The Corner

Religion

Defunct Dogma

Pope Francis greets Jean-Claude Hollerich during a consistory ceremony at Saint Peter’s Basilica at the Vatican, October 5, 2019. (Yara Nardi/Reuters)

Can Church dogma just implode under new social conditions? A leading figure of the Catholic Church believes so.

Cardinal Hollerich is a leading figure in the Catholic Church’s current synod. I don’t expect him to suffer from one of Pope Francis’ now endless homilies about “rigidity.” (Although, who’s to say how spicy the pillow talk gets in Rome?)

Anyway, this is not merely a simple prohibition or discipline of the church, like abstaining from meat on Fridays. It’s not even just a moral teaching by itself. Christianity has the male–female binary written into the order of creation itself. In the first chapter of Genesis, male and female, He created them. In the last pages of Revelation, there is finally the marriage between God and his bride, the church.

But, the Cardinal’s statements do reflect an ongoing drift in official statements. On the morality of the death penalty, the church has proposed (I hesitate to say, “taught”) three different and utterly contradictory positions in the lifetime of my parents. I tried to trace their logic here.

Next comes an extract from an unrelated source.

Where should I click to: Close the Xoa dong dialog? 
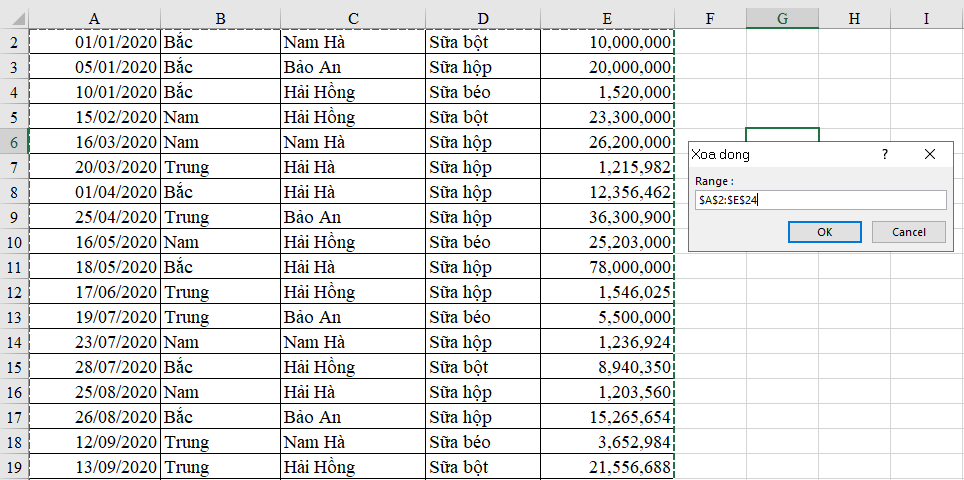pyautogui.click(x=930, y=155)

If you examine them in succession, you see that the newer definitions are drained of theological content, and in place of Scriptural exegesis we now have sociological observation. Formerly the church taught the death penalty was just, and had confidence in God to bring the souls he desires to heaven, even those we humans condemned to death. Then the church under John Paul II proposed that the death penalty was usually wrong because it deprived people of the chance to repent. Under Francis, the church proposes that modern prisons are sufficient to stop men from committing more evil crimes.

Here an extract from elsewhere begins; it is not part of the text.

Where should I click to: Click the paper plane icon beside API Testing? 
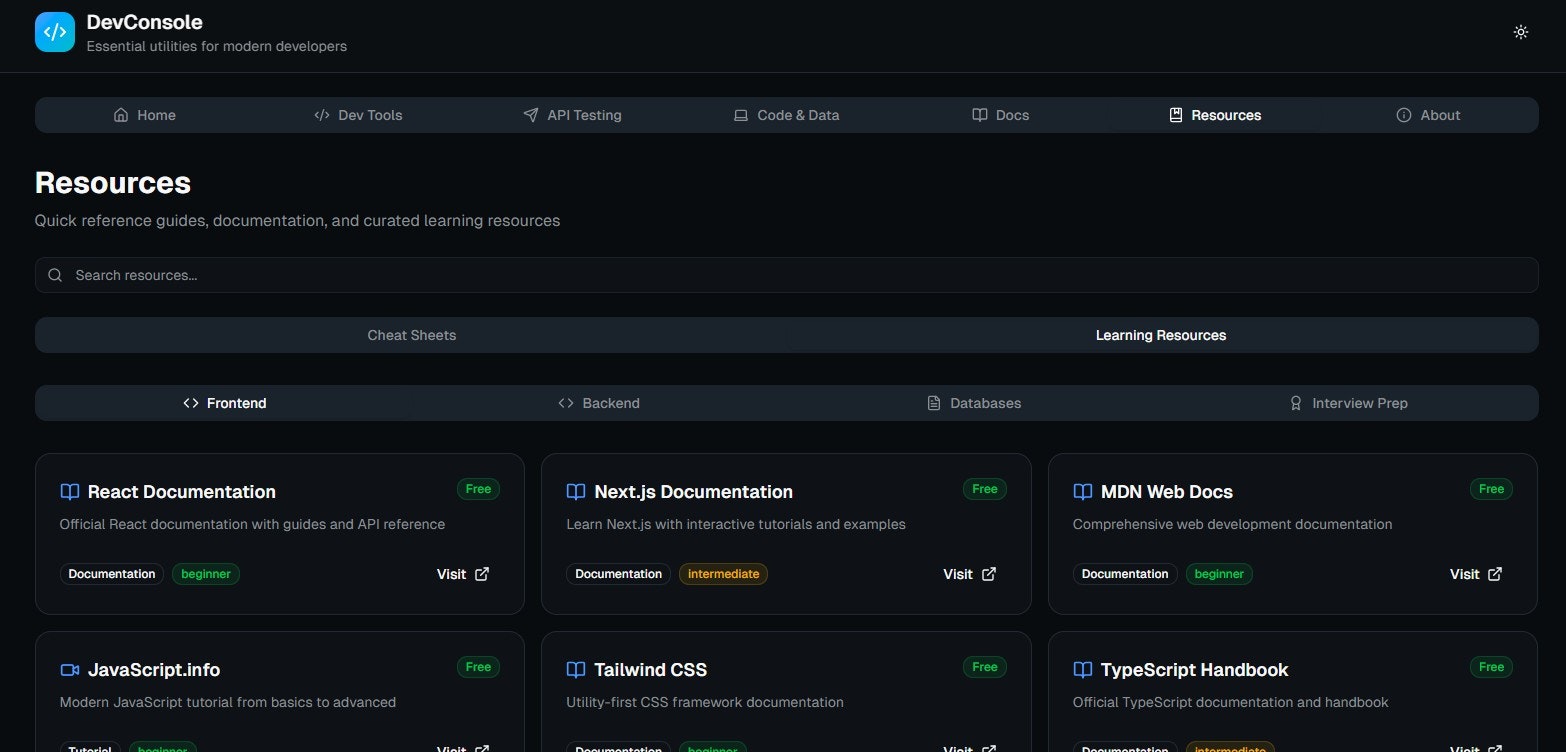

This new “observation” doesn’t have any rigor, it doesn’t even try to explain when imprisonment became so effective for its purpose, or under what conditions it might cease to be. It’s just an assertion, one belied by the conduct we observe in prisons.

If a long litany of Scriptures and the entire moral tradition and theology of the church, touching the deepest propositions about man, God, and creation, can be made defunct on sociological grounds, the church loses its authority to teach at all, I would think.